Что требуется
Продолжите текст о Раневской, начав сразу после его последнего предложения.

Текст для изучения
------------------------

Наконец, жизнь привела ее в кабинет психиатра. В 1949 году начались гонения на друга Раневской, режиссера Александра Таирова. Его Камерный театр закрыли, Таиров был в отчаянии. Раневская так безудержно плакала, что обратилась к врачу. Психиатр уточнил, были ли у актрисы и режиссера «сношения». Не было! Диагноз: психопатка. От диалога с врачом Раневская пришла в полный восторг и позже часто пересказывала его друзьям в лицах.
Для своей подруги, известной советской журналистки Татьяны Тэсс, Раневская в 1960-х придумала литературную мистификацию: писала ей письма от имени колхозника А. Кафинькина из поселка Малые Херы, в которых комментировала новые статьи Тэсс, в том числе и о себе самой. Когда занудный Кафинькин утомил свою создательницу, на смену колхознику ненадолго пришел его племянник Усюськин.
Раневская всю жизнь отчаянно страдала от несоответствия: самой себя — эпохе, собственной внешности — героиням, которых хотела играть. Свои главные театральные роли — Люси Купер в драме «Дальше — тишина» и Этель Сэвидж в комедии «Странная миссис Сэвидж» — она играла уже после 70 лет. В 1915 году, отвечая на вопрос об амплуа, в котором работает, юная Фаина совершенно искренне ответила: гранд-кокет. Великая соблазнительница. Светская красавица.
Нескладной долговязой девушке смогли предложить лишь пару выходов, один из которых — без слов.

------------------------

Исходные данные
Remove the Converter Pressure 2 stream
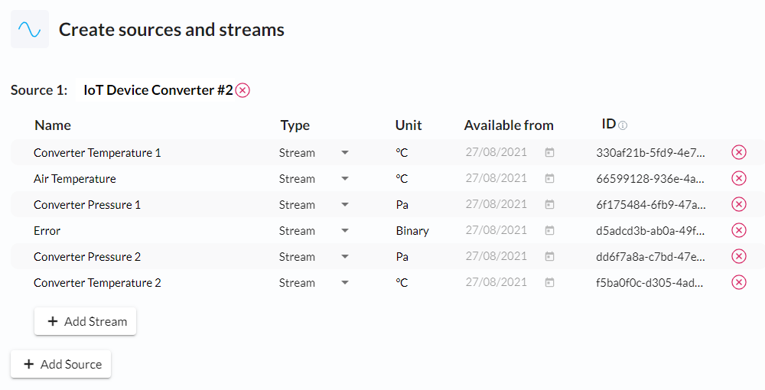Viewport: 765px width, 390px height. (739, 256)
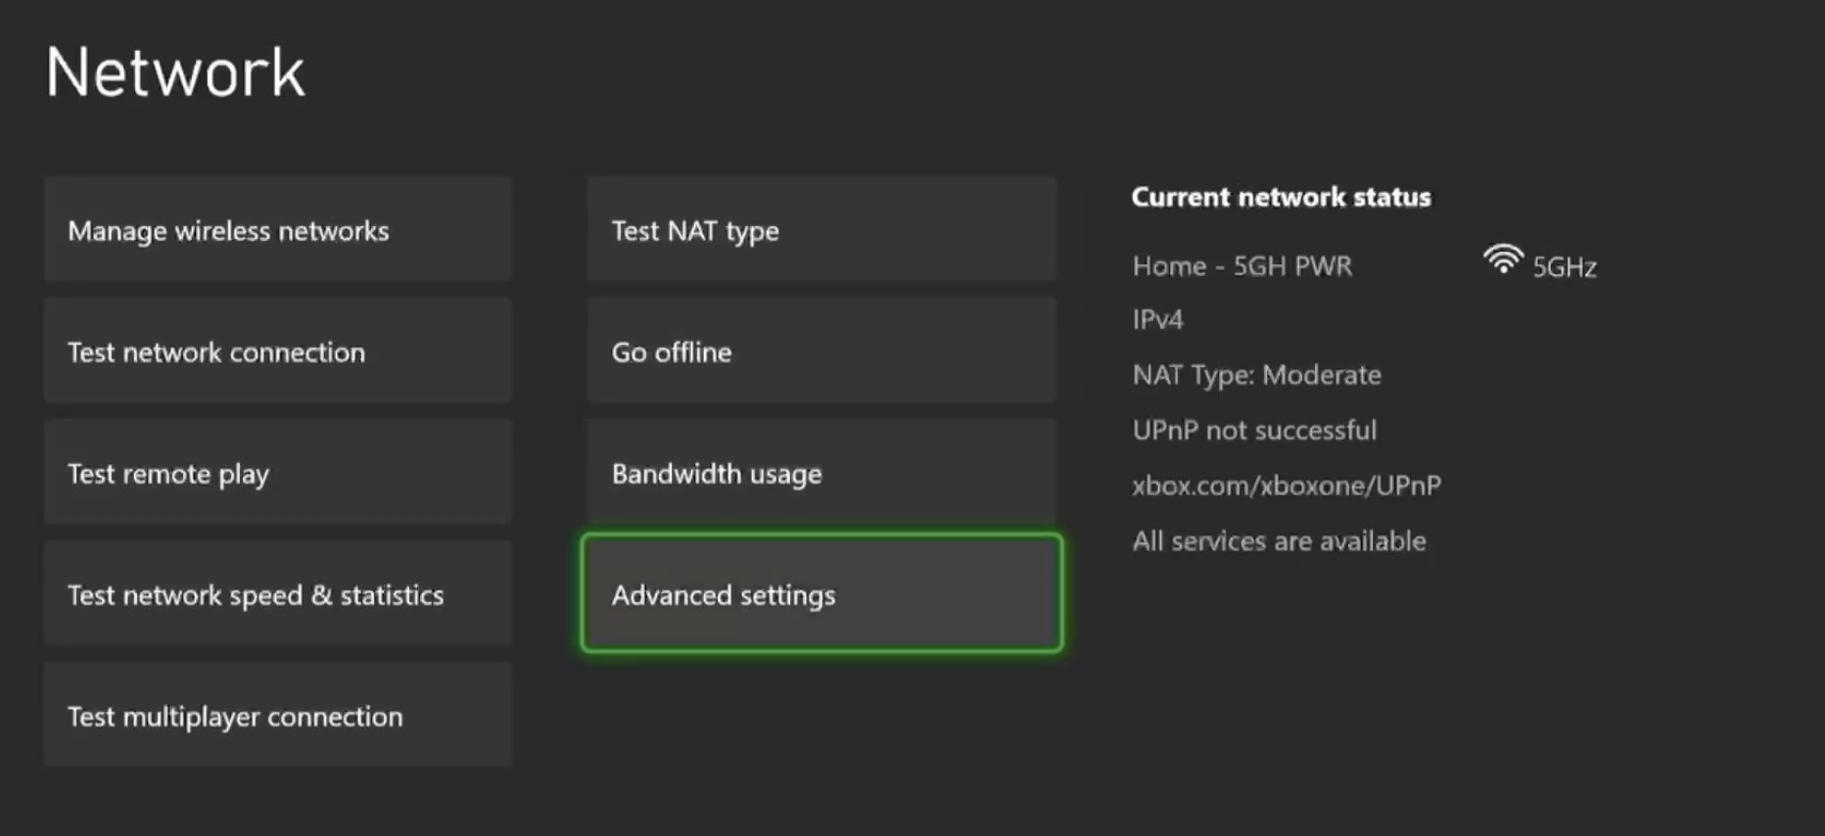Click the IPv4 status line

[x=1157, y=320]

------------------------

Место для ответа
Две главные роли Раневской
Комедия «Странная миссис Сэвидж» американского драматурга Джона Патрика, написанная в 1950-м, стала очень популярна в СССР после первой постановки в Театре имени Моссовета с Раневской в главной роли (премьера — 1966). Этель Сэвидж, вдова миллионера, оказывается в психиатрической клинике «Тихая обитель», куда ее упекают дети покойного мужа. Пообщавшись с пациентами, Этель с удовольствием сводит с ума алчных наследников, обманом заставляя их совершать безумные поступки, которые обсуждают газеты. «Нормальные» герои все больше кажутся сумасшедшими, а «сумасшедшие» — нормальными. Говорят, Раневская была бесподобна в этой роли, однако спектакль с ней в роли миссис Сэвидж так и не был снят на пленку. Фильм-спектакль появился уже после того, как Раневская вышла из состава, в 1975-м; в нем главную роль играет Вера Марецкая.
Зато мы можем увидеть Раневскую в другой ее важной роли — Люси Купер в постановке «Дальше — тишина». В основе спектакля лежит сценарий мелодрамы Лео Маккери «Уступи место завтрашнему дню», написанный Виньей Дельмар. Партнером Раневской в этом спектакле стал Ростислав Плятт, они играли супругов Люси и Барклея Купер, оказавшихся в конце жизни в страшном положении. Им нужно покинуть свой дом, в котором они вырастили троих детей, и расстаться (никто из Куперов-младших не может поселить у себя обоих родителей). Отца забирает одна из дочерей, а матери придется отправиться в дом престарелых. Люси Купер стала последней ролью Фаины Раневской. В последний раз она вышла на сцену незадолго до смерти 24 октября 1982 года.
Свое настоящее амплуа, в котором она работала с самого детства, Раневская не могла назвать: никто бы не понял. Слова «мишугенер» из идиша до сих пор нет ни в одном театральном справочнике, хотя именно сейчас настало время этого типажа. Это слово имело богатую палитру значений — от «сумасшедшего» до «блаженного»; так говорили о человеке, который живет вне принятой социальной нормы. Свой мишугенер был почти в каждой еврейской семье. В доме нефтепромышленника Гирша Фельдмана мишугенером была маленькая Фаня. То и дело этот ребенок впадал в экстаз, часами рыдал над грустными книжками, истерически хохотал над малейшей пошлостью, предавался странным мечтам (хорошо бы всеобщий любимец почтмейстер тонул, а она спасла бы его от смерти!).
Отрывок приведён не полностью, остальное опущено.